*擷取文本:*
-------
2014-10-05 08:54:10|來源:海外網|字號:
看了《黃金時代》,想起我爸,我爸生前喜歡蕭紅,我小學時候還沒看過《呼蘭河》傳,就先塞給我一本蕭紅的傳記打發我瞧,書裡寫蕭紅逃離旅館的那一段,是三郎劃著船把她救出來的,但是看電影時,說是蕭紅自己從窗子裡蹦下來的,我想這大概是指蕭紅自己爭取的解放,這微妙的區別,意味很是不同。我當年第一次看蕭紅傳記的時候實在是個小孩子,現在想起來,她的很多事情都是知道的,但是對於她這個人,卻始終說不清楚,因為她自己也不是什麼都交代的很清楚,人沒活完,東西也沒寫完,如果她活到寫回憶錄的年紀,對於自己的一生可能會有更清晰一些的描述,但是她隻活到31歲,作家嘛,對自己的經歷還是會很珍惜的,不會一下子都說出來,總想留著慢慢寫,可惜就死了。從這一點來說,我始終覺得蕭紅雖然總有預感自己活不長,但是還是希望能活得長久的,四十歲五十歲總該有的,所以留著些東西慢慢寫,她始終是有一些令他死不瞑目的東西的,這東西就是寫作。
這樣就造成了世人對她的誤解,不解,曲解,各種亂七八糟的解,不像一個老人,活得太久,寫得太多,形象怎樣都會漸漸的完整起來,或者她又是極普通,普通如一般的女工,太太,小姐,大家也就對給她蓋棺定論沒有那麼熱衷,死就死了,坊間八卦多一點也不過是個談資,她的作品又實在是好,因此整個人就成為了一個特別矛盾的存在,人人都想解讀她,覺得看清了她,有人用八百字的文章說,有人用三個小時的電影說,但是她這個人,始終還是一部分很清晰,一部分很模糊,人人都想給她蓋棺定論,從女人的角度,從作者的角度等等,但沒辦法,最后的結果是,所有試圖給她蓋棺定論的人都死了,她的作品帶著她的魂魄,繼續活了下來。
從這個角度來講,那些從八卦緋聞來點評她的專欄作家和李檣以及許鞍華做的是一件事,雖然前者是以消費為目的,后者是為了真愛。整個電影用一種強勢的,讓劇中人物紛紛出來談論蕭紅的方式,直接給蕭紅蓋棺定論,特別是電影的最后幾句,我從電影的一開頭就明白了李檣的用心,但還是沒有想到會這麼直白,可見對蕭紅深愛,才會如此冒險,這樣解釋起來,電影所有採用的方式都是正確的,因為除此之外,我也想不到更好的表達方式來做這件事了。想肯定一個作家的文學成就,這在電影中要怎麼表現?蕭紅也沒有得過奧斯卡,得過諾貝爾,得過巴拉巴拉那些被世俗鼓掌歡呼的獎,完全沒法表達啊,所以最后就是一幫人來談論蕭紅了。對比好萊塢的《美麗心靈》,最后表達納什被其他的數學家接受,是納什坐在俱樂部的桌前,所有人都走到他身邊,把自己的鋼筆放在他的面前(這是普林斯頓大學表達敬意的傳統方式)。——這就是顯性的儀式感,但這些方法用在蕭紅身上,完全沒可能。
-------
*任務說明:*
從擷取文本中原文照錄自「這樣就造成了世人對她的誤解,不解,曲解,各種亂七八糟的解」起至「法用在蕭紅身上,完全沒可能。」止的段落。 下方清單與前述擷取文本並無關聯。

*原始資料:*
-------
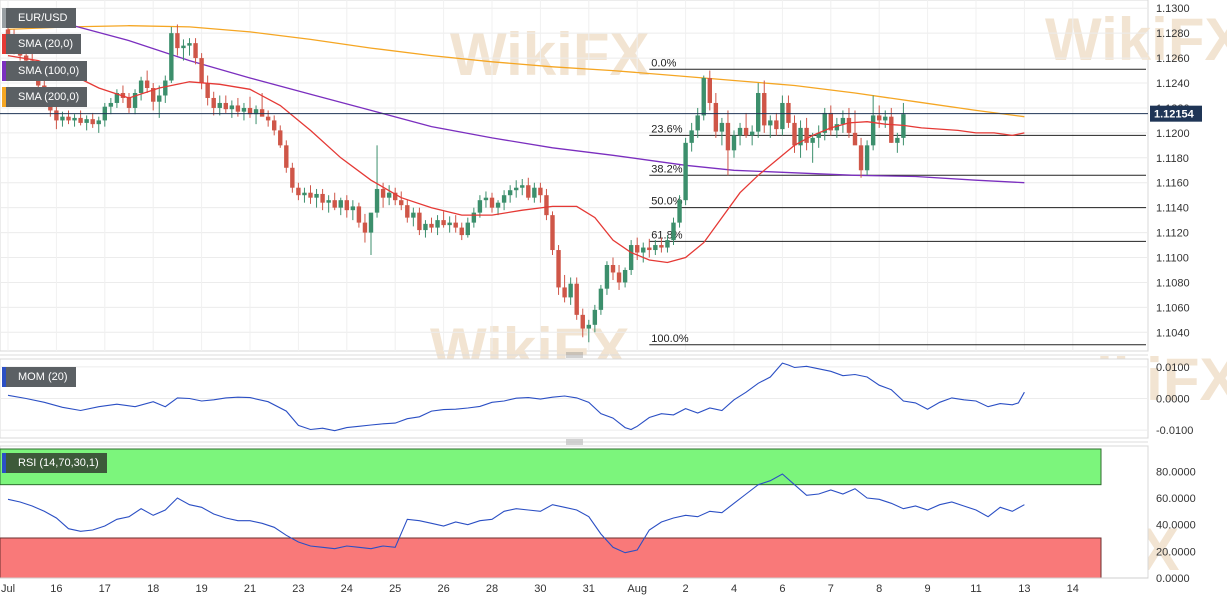  Describe the element at coordinates (637, 589) in the screenshot. I see `time-tick-label: Aug` at that location.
-------
*作答結果:*
這樣就造成了世人對她的誤解,不解,曲解,各種亂七八糟的解,不像一個老人,活得太久,寫得太多,形象怎樣都會漸漸的完整起來,或者她又是極普通,普通如一般的女工,太太,小姐,大家也就對給她蓋棺定論沒有那麼熱衷,死就死了,坊間八卦多一點也不過是個談資,她的作品又實在是好,因此整個人就成為了一個特別矛盾的存在,人人都想解讀她,覺得看清了她,有人用八百字的文章說,有人用三個小時的電影說,但是她這個人,始終還是一部分很清晰,一部分很模糊,人人都想給她蓋棺定論,從女人的角度,從作者的角度等等,但沒辦法,最后的結果是,所有試圖給她蓋棺定論的人都死了,她的作品帶著她的魂魄,繼續活了下來。
從這個角度來講,那些從八卦緋聞來點評她的專欄作家和李檣以及許鞍華做的是一件事,雖然前者是以消費為目的,后者是為了真愛。整個電影用一種強勢的,讓劇中人物紛紛出來談論蕭紅的方式,直接給蕭紅蓋棺定論,特別是電影的最后幾句,我從電影的一開頭就明白了李檣的用心,但還是沒有想到會這麼直白,可見對蕭紅深愛,才會如此冒險,這樣解釋起來,電影所有採用的方式都是正確的,因為除此之外,我也想不到更好的表達方式來做這件事了。想肯定一個作家的文學成就,這在電影中要怎麼表現?蕭紅也沒有得過奧斯卡,得過諾貝爾,得過巴拉巴拉那些被世俗鼓掌歡呼的獎,完全沒法表達啊,所以最后就是一幫人來談論蕭紅了。對比好萊塢的《美麗心靈》,最后表達納什被其他的數學家接受,是納什坐在俱樂部的桌前,所有人都走到他身邊,把自己的鋼筆放在他的面前(這是普林斯頓大學表達敬意的傳統方式)。——這就是顯性的儀式感,但這些方法用在蕭紅身上,完全沒可能。